*Written problem 1*:
Answer these questions from the biography of Miguel Ángel Pérez below:
(a) In what year did he begin his professional career, and with which club?
(b) To which club did Real Madrid briefly loan him?
(c) How many goals did he score in the 1970–71 season?

═══ Source excerpt ═══

Miguel Ángel Pérez Pilipiux (born 10 April 1947) is a Spanish former professional footballer who played as a forward.

Club career
Pérez was born in Buenos Aires, Argentina, and began his professional career in 1965 with Deportivo Italiano, in the second division. The following year he moved abroad, signing with La Liga powerhouse Real Madrid who also briefly loaned him to AS Monaco FC in France.

Pérez was used mainly as a backup during his six-year spell at the Santiago Bernabéu Stadium, but contributed to the conquest of two leagues and one Copa del Rey. His best individual season at the club was 1970–71 as he scored four goals in 20 games (19 starts), but Real came out empty in silverware, finishing the league in fourth position.

Also in the country, Pérez played one year in the top division for Real Zaragoza, then took his game to the Spanish lower leagues – appearing for three teams in as many seasons – before retiring in 1977 at the age of 30.

═══ Records to use ═══

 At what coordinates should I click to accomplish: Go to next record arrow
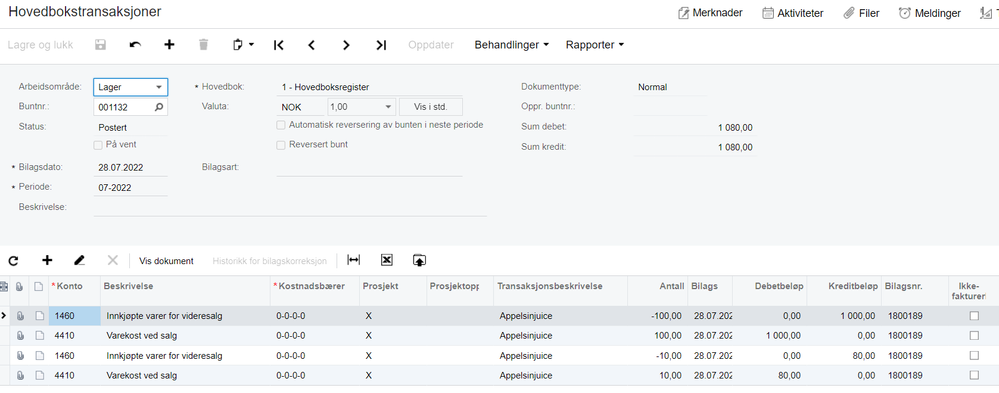(346, 45)
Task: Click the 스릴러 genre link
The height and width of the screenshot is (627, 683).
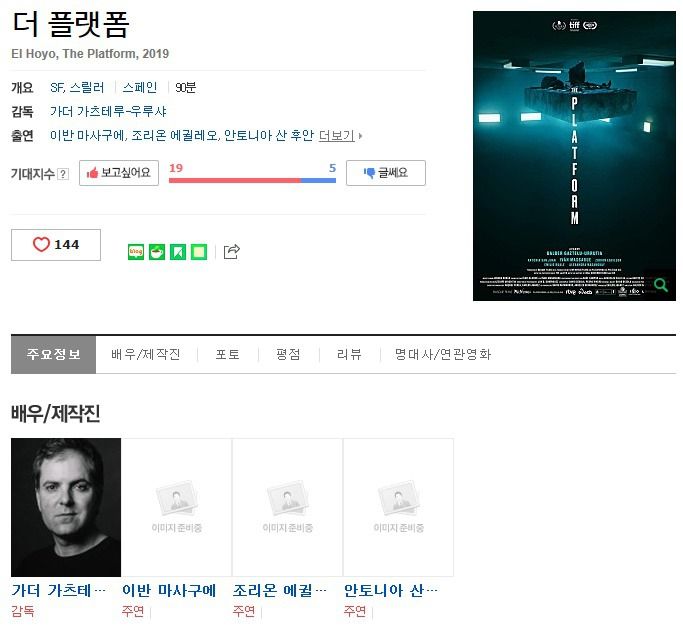Action: click(87, 88)
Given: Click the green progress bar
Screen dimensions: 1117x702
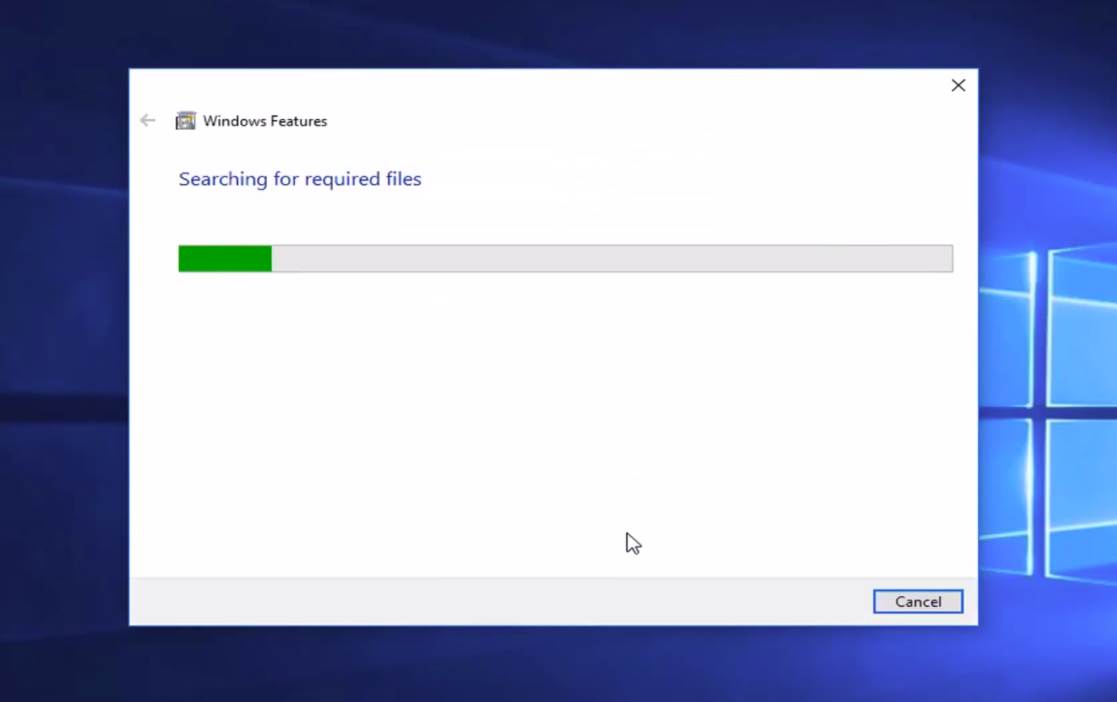Looking at the screenshot, I should 224,258.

═══

*Written problem 2*: Rewrite the records from the line with "Task: Click the 스릴러 genre link" through the last line of the records, changing "green" to "blue" and leaving everything else unchanged. Omit the pictures from your answer.

*Task response 1*:
(a) 1965, with Deportivo Italiano
(b) AS Monaco FC
(c) Four goals

*Task response 2*:
Task: Click the 스릴러 genre link
The height and width of the screenshot is (627, 683).
Action: click(87, 88)
Given: Click the blue progress bar
Screen dimensions: 1117x702
Looking at the screenshot, I should 224,258.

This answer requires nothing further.